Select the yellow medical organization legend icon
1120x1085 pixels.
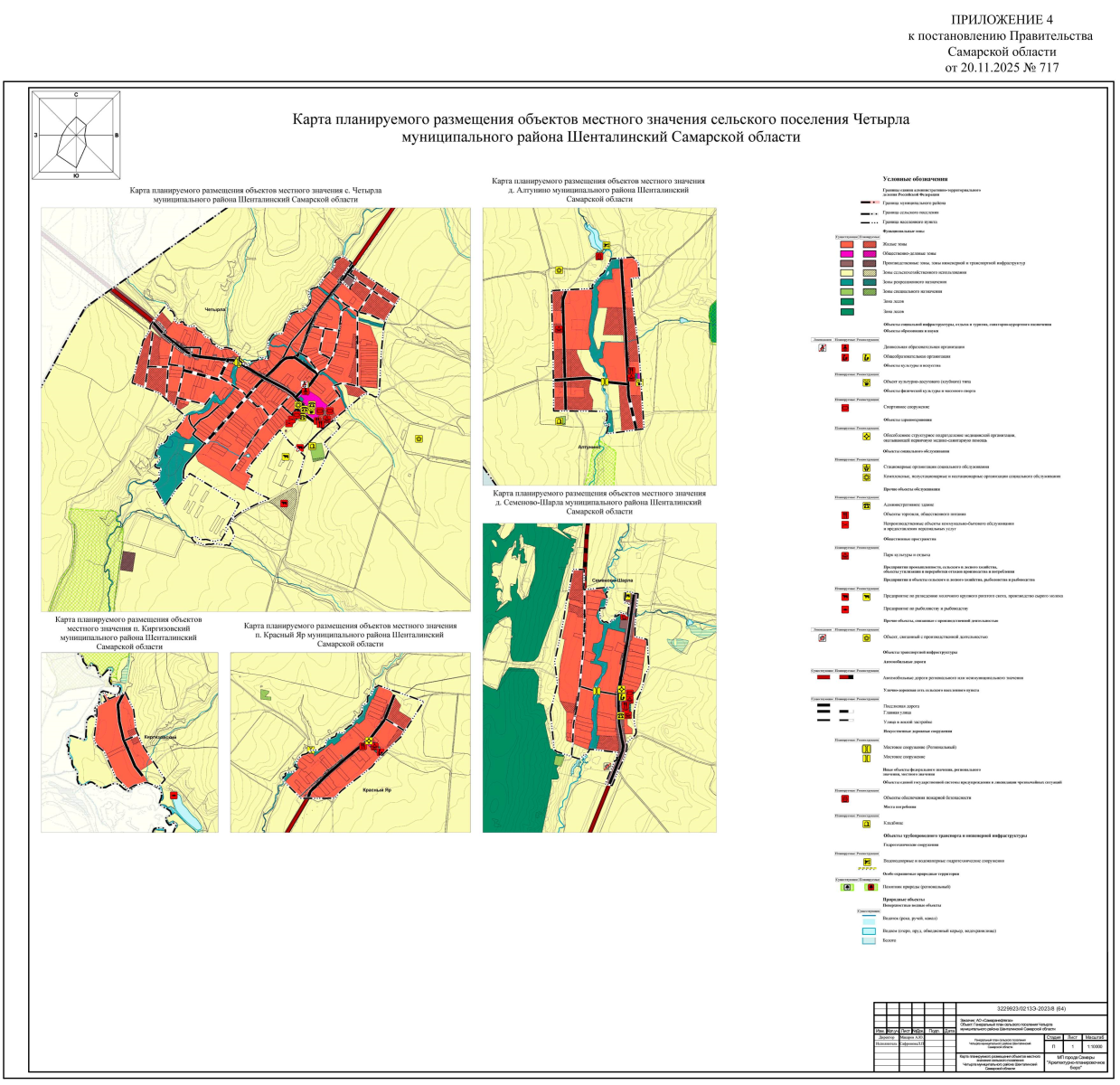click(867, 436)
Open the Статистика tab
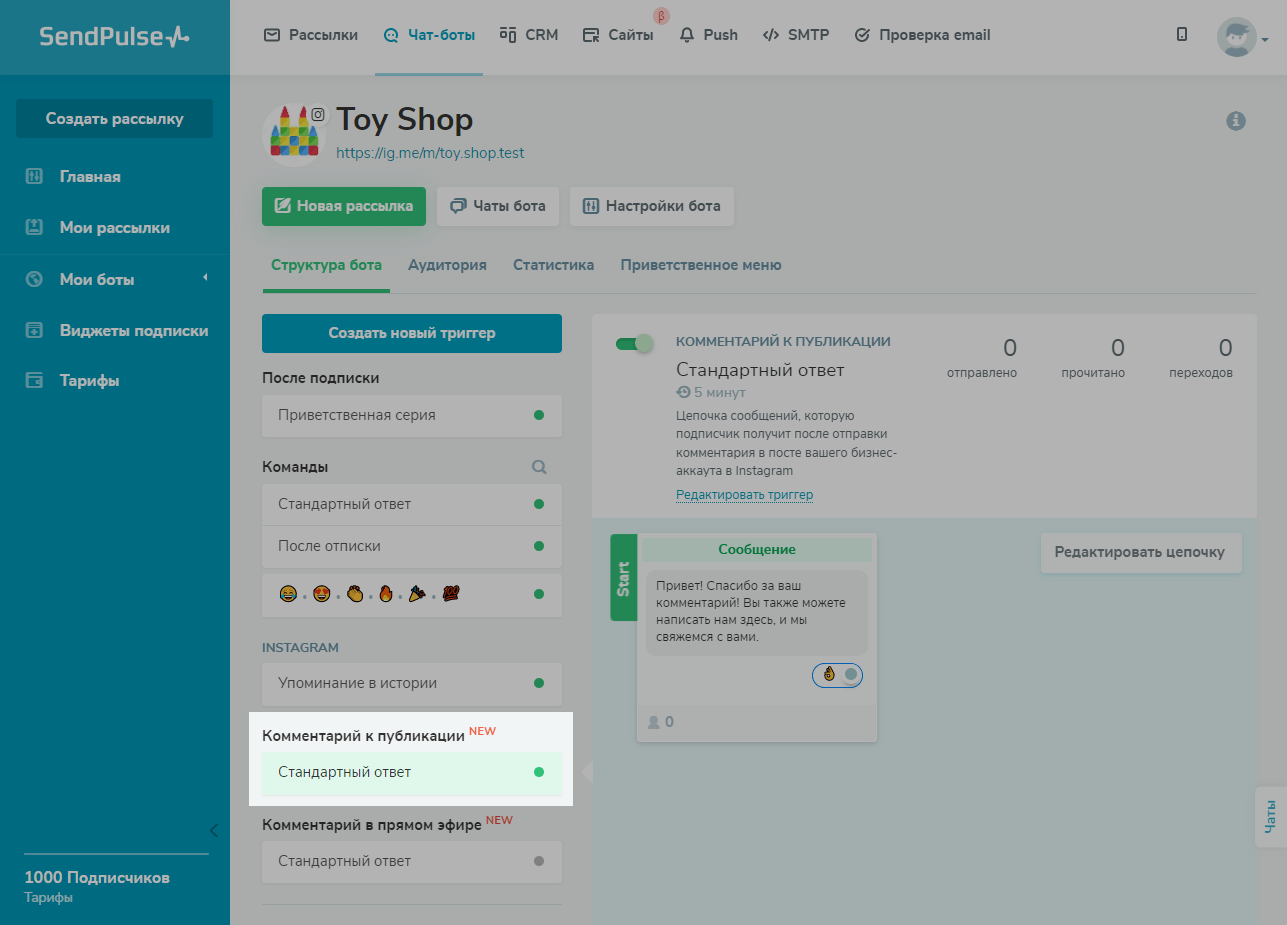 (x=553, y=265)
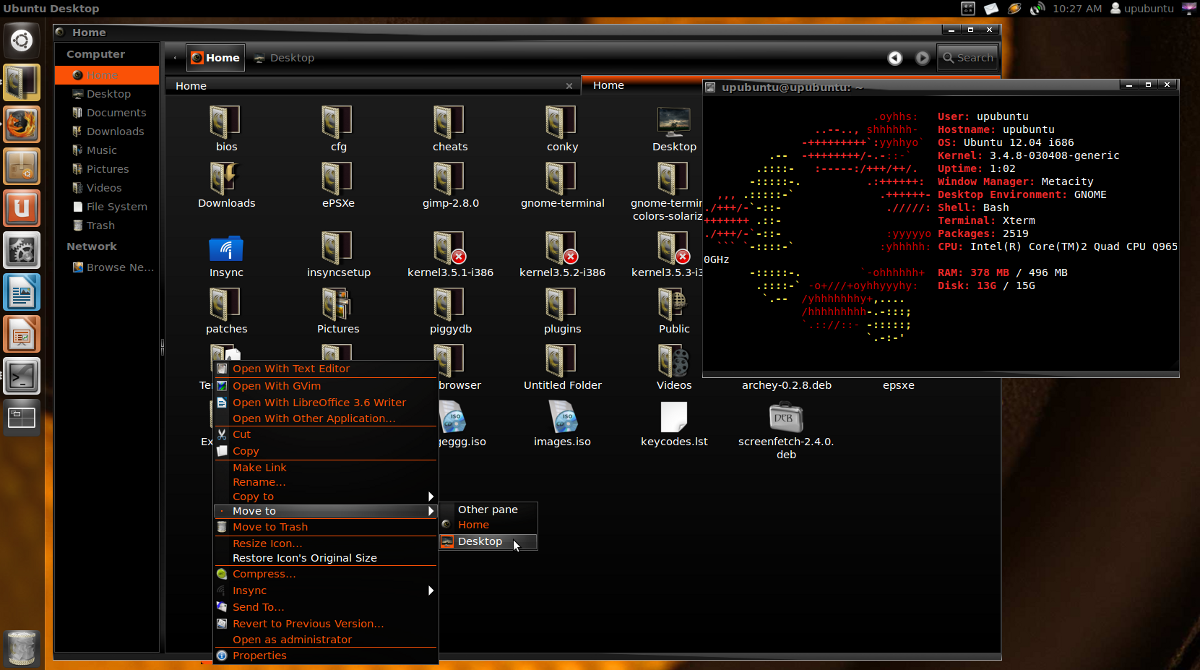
+-------+
• _Brief_
Everything in the records except the pictures should be printed again exactly.

• _Expected answer_
Select the yellow medical organization legend icon
1120x1085 pixels.
click(867, 436)
Open the Статистика tab
 (x=553, y=265)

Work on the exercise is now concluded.